PayCipher is a validated PCI P2PE and PCI PIN Key Injection Facility. The company listing may be found on the PCI Security Council listing of P2PE Component Providers here.
PayCipher provides key injection services for a wide range of POI devices, both within P2PE and PIN environments, as well as key injection for entities utilizing a proprietary solution.
The PayCipher team is committed to industry leading shipping accuracy and efficient turnaround for all key injection and testing services, with chain of custody, rapid deployment, secure storage, trouble free integration and customer service you can count on.
P2PE Background
With credit card breaches and stolen card numbers from merchant environments on the rise, the PCI Security Standards Council (PCI SSC) published a new Point-to-Point Encryption (P2PE) assessment standard in 2012. There have been several revisions of the standard up to the current 2015 release.
Vendors who have implemented a P2PE solution, which has also been assessed by an accredited P2PE QSA, can provide an end-to-end validated encryption solution for end-user merchants. In the P2PE standard, this vendor assumes the role of a P2PE solution provider.
This allows merchants the option to use a PCI SSC validated P2PE solution providers to help protect data in their environment.
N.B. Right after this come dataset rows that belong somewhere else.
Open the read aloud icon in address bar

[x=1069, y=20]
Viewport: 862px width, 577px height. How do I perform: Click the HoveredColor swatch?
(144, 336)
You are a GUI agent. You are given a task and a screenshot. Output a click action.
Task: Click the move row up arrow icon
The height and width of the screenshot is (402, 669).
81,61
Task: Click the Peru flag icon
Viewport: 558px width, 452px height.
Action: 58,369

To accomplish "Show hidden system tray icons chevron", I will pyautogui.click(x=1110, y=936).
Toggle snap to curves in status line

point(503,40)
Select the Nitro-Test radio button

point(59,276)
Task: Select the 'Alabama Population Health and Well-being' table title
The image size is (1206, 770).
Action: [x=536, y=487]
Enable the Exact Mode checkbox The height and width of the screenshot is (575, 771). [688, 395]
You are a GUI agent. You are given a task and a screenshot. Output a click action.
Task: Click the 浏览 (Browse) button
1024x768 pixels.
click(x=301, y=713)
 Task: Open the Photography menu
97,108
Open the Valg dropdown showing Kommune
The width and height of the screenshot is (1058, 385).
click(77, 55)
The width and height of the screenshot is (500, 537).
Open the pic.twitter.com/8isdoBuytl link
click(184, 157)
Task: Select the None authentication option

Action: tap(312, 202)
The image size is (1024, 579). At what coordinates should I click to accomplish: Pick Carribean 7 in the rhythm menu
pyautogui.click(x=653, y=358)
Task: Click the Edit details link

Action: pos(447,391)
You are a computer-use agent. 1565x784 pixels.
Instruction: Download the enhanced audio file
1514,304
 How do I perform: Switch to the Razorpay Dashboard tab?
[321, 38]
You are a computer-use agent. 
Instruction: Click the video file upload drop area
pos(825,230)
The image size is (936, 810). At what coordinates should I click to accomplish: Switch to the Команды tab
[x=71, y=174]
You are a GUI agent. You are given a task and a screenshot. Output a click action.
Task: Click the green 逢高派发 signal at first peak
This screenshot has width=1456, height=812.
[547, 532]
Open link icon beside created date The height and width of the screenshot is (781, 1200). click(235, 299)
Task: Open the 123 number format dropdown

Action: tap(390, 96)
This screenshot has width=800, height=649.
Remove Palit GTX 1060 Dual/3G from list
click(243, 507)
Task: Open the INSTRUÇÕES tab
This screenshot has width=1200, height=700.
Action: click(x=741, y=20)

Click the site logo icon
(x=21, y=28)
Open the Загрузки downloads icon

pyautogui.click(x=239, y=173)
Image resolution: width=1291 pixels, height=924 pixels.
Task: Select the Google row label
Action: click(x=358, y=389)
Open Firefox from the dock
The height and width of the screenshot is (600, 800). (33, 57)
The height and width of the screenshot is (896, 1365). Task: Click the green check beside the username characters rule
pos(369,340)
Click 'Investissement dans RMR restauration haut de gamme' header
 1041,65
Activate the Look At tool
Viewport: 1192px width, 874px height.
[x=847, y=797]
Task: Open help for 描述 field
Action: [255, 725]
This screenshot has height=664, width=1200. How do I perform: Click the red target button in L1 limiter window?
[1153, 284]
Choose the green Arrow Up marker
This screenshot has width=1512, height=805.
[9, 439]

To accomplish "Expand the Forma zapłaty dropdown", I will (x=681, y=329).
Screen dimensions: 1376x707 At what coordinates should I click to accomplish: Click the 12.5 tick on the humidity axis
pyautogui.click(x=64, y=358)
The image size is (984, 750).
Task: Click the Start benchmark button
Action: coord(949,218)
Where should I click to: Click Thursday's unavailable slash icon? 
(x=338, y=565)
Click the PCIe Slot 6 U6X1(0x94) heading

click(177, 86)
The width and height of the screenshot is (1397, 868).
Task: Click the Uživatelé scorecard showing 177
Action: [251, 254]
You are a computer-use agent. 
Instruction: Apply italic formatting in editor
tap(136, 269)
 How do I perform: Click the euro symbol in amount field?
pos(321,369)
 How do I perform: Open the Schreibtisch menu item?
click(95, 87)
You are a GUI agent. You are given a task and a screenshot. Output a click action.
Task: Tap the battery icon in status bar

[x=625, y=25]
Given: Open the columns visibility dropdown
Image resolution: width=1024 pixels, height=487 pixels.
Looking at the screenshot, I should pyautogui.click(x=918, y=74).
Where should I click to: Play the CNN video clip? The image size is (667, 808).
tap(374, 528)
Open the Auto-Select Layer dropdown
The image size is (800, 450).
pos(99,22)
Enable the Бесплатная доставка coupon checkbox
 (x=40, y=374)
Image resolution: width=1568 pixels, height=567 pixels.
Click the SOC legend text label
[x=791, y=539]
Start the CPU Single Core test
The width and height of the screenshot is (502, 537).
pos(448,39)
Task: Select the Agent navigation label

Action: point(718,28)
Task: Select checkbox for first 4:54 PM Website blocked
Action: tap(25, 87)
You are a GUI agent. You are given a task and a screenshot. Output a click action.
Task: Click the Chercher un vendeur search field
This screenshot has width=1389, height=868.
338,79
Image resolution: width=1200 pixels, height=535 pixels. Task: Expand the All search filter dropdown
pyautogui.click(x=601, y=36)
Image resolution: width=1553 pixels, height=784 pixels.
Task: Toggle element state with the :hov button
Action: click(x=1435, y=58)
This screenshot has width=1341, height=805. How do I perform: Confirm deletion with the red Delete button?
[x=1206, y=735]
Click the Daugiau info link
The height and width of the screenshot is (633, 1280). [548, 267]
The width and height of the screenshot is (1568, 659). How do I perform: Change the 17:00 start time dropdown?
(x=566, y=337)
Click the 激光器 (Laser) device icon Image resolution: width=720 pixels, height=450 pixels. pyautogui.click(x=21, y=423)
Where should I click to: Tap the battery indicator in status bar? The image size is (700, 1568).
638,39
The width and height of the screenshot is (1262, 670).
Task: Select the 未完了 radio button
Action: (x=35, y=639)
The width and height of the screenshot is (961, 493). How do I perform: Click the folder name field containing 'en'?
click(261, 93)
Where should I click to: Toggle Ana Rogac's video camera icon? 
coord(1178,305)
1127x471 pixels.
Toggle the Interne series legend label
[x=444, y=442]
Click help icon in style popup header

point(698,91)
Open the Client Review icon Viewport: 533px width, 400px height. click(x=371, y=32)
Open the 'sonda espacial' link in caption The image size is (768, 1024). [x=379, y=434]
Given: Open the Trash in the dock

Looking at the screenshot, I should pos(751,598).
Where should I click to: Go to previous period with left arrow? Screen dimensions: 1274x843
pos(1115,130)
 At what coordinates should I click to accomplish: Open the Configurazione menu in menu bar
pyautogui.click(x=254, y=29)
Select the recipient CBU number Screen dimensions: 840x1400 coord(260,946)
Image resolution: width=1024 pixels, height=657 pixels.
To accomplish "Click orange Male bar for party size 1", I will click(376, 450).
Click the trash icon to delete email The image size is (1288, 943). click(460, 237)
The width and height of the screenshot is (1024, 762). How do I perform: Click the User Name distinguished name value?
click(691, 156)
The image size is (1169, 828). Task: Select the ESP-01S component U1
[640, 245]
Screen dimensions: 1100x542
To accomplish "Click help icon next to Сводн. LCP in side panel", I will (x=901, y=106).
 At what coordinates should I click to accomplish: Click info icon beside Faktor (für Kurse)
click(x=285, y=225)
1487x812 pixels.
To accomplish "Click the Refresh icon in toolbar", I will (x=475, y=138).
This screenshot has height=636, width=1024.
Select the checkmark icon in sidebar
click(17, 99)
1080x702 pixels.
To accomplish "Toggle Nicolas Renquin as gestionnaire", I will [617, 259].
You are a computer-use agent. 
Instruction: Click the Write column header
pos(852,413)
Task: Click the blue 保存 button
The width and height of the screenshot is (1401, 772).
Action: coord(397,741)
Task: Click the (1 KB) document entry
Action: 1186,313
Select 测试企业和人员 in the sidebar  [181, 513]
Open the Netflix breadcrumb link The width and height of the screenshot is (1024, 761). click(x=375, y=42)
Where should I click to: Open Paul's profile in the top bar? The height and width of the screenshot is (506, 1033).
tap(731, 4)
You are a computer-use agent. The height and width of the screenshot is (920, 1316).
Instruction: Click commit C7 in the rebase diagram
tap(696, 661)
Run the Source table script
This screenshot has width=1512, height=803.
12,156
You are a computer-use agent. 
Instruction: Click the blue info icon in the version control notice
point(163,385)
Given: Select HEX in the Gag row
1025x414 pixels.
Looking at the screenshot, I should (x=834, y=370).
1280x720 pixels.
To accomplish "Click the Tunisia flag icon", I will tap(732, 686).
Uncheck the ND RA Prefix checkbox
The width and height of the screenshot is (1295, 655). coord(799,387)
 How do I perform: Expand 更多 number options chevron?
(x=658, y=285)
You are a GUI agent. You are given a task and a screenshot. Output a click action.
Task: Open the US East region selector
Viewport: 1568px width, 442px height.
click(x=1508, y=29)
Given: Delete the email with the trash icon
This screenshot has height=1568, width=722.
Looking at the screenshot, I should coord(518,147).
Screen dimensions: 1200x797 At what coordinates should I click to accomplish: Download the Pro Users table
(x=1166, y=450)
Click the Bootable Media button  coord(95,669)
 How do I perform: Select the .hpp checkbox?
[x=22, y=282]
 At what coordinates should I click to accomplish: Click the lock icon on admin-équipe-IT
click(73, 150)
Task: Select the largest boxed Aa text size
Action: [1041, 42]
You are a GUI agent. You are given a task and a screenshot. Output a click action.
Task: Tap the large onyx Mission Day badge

P2PE Solution providers distribute validated PTS devices to merchants with pre-injected encryption keys that merchants are unable to obtain or access.
A validated Point-to-Point encryption solution allows a merchant to claim scope reduction with their acquirer if they follow the Point-to-Point implementation manual (PIM) provided by the solution provider. The PIM includes 8 requirements/sub requirements of the PCI standard as well as over 25 additional requirements outlined in the PIM for correct implementation. The responsibility for PCI DSS compliance remains with the merchant for any environments outside of their POS/PMS system including MOTO, ecommerce, etc.
PTS-validated devices are devices that have been validated as being tamper-resistant and secure. If tampering occurs, the device will erase all secure memory and conduct and go into an auto-reset process. These types of devices are known as Tamper Resistant Security Modules, or TRSMs.
Many TRSM devices encompass an additional level of security where secure processing and encryption of sensitive data is handled. This additional functionality is validated and listed as Secure Read and Encrypt of Data (SRED), which is required for POI devices used in a P2PE solution.
Solution providers assume responsibility for the security and integrity of the POI device from the manufacturing facility, through key injection, to the merchant location where the device is securely stored or installed for use.
Solution providers are required to use a unique key per POI device, so in the event one device was compromised, the remaining devices or encryption keys in the merchant environment are not compromised as well. At the end of the lifecycle the POI device is returned to the solution provider for secure erasure and disposal.
The Key Injection process is essential for the success of any P2PE solution offered by solution providers and many of these organizations utilize the services of specialized Key Injection Facility (KIF) services such as PayCipher.
PayCipher has achieved certification for compliance with the rigorous security requirements necessary for KIF service providers to perform this critical function, as specified by the PCI P2PE and PIN security standards.